First, get yourself a good C++ book. I'd recommend something like Effective Modern C++.

Next, get yourself started with Visual Studio for an IDE and SFML for video/audio/thread library. I know a lot of game programmers poopoo the idea, but SFML is a decent way to learn the basic architecture of C++ game without having to go from grounds up.

Basic architecture is to run worker threads to update graphics, another worker thread to run the sound, and another to loop the game and so on.

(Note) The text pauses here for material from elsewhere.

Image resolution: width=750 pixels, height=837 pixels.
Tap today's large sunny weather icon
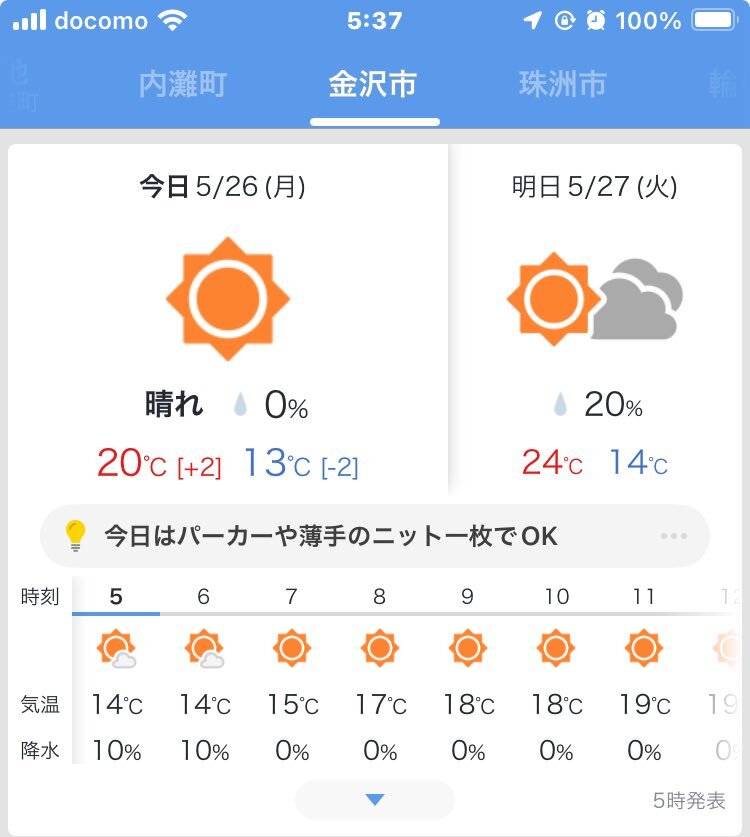(x=228, y=298)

SFML gives you some thread management capability, so you have that going for you.

Here's an example code:

#include "GameEngine.h"
int main(int argc, char* argv[])
{
    GameEngine game;
    game.start();
    return 0;
}

The GameEngine will have implementaion like this:

void GameEngine::start(void) {
    this->loadSettings();
    int width = 0;
    int height = 0;
    this->mGameSettings.getResolution(width, height);
    this->mWindow.create(sf::VideoMode(1920,1200,32), "Game Title");
    this->mWindow.setPosition(sf::Vector2i(0,0));
    this->mWindow.setSize(sf::Vector2u(width,height));
    m_gameState = InitLoading;
    while(!isExiting()) {
        this->playGame();
    }
    this->mWindow.close();
}
bool GameEngine::isExiting() {
    if (m_gameState == AppState::Exiting)
        return true;
    else
        return false;
}
void GameEngine::playGame() {
    sf::Event currentEvent;
    while (mWindow.pollEvent(currentEvent)) {
        switch (m_gameState) {
        case AppState::InitLoading:
            {
                AssetManager assetMgr(this->mGraphicAssets, 
                    this->mSoundAssets);
                sf::Thread loaderThread(&AssetManager::loadAssets,&assetMgr);
                LoadingScreen initLoading(this->mWindow, assetMgr, this->m_gameState);
                loaderThread.launch();
                initLoading.run();
                break;
            }
        case AppState::AtMainMenu:
            {
                MainMenuScreen mainMenu(this->mWindow, this->mGraphicAssets, this->mSoundAssets, this->m_gameState);
                mainMenu.run();
                break;
            }
        case AppState::sp_challenge:
            {
                SpChallenge spChallenge(this->mWindow, this->mGraphicAssets, this->mSoundAssets, this->m_gameState);
                spChallenge.run();
                break;
            }
        default:
            break;
        }
        if (currentEvent.type == sf::Event::Closed || m_gameState == AppState::Exiting)
            mWindow.close();
    }
}
void GameEngine::loadSettings() {
    this->mGameSettings.readFromCfg();
    this->mGameSettings.setResolution(1200, 
        VideoSettings::AspectRatio::SixteenToTen, 32);
}

and you'd need somesort of application loop control:

AppLoop.h

#pragma once
#include "GameEngine.h"
#include "AppCommon.h"
#include <list>
class AppLoop
{
public:
    AppLoop(sf::RenderWindow& appWindow, AppState& appState);
    virtual ~AppLoop(void);
    void run(void);
    virtual void doInit(void) {};
    virtual void handleEvents(sf::Event sfEvent);
    virtual void update(void) {};
    virtual void draw(void);
    virtual void doOverlay(void) {};
// helper methods
    bool isReadyToExit(void) const;
    void setReadyToExit(void);
    float getElapsedTime(void) const;
protected:
    // reference to app
    sf::RenderWindow& mAppWindow;
    AppState&   mr_appState; 
    // draw loop draws this
    std::list<std::reference_wrapper<sf::Sprite>> mDrawSpriteList;
    std::list<std::reference_wrapper<sf::Text>> mDrawTextList;
private:
    bool        mIsReadyToExit;
    void        getAppLoopElapsedTime();
    sf::Clock   mElapsedClock;
    float       mElapsedTime;   
};

You can then inherit AppLoop in various game modes.

Enjoy.

0

Thank you very much for this,

1

You totally must watch Handmade Hero.

It's video stream of making game completely from scratch (c-style c++) targeted at beginners.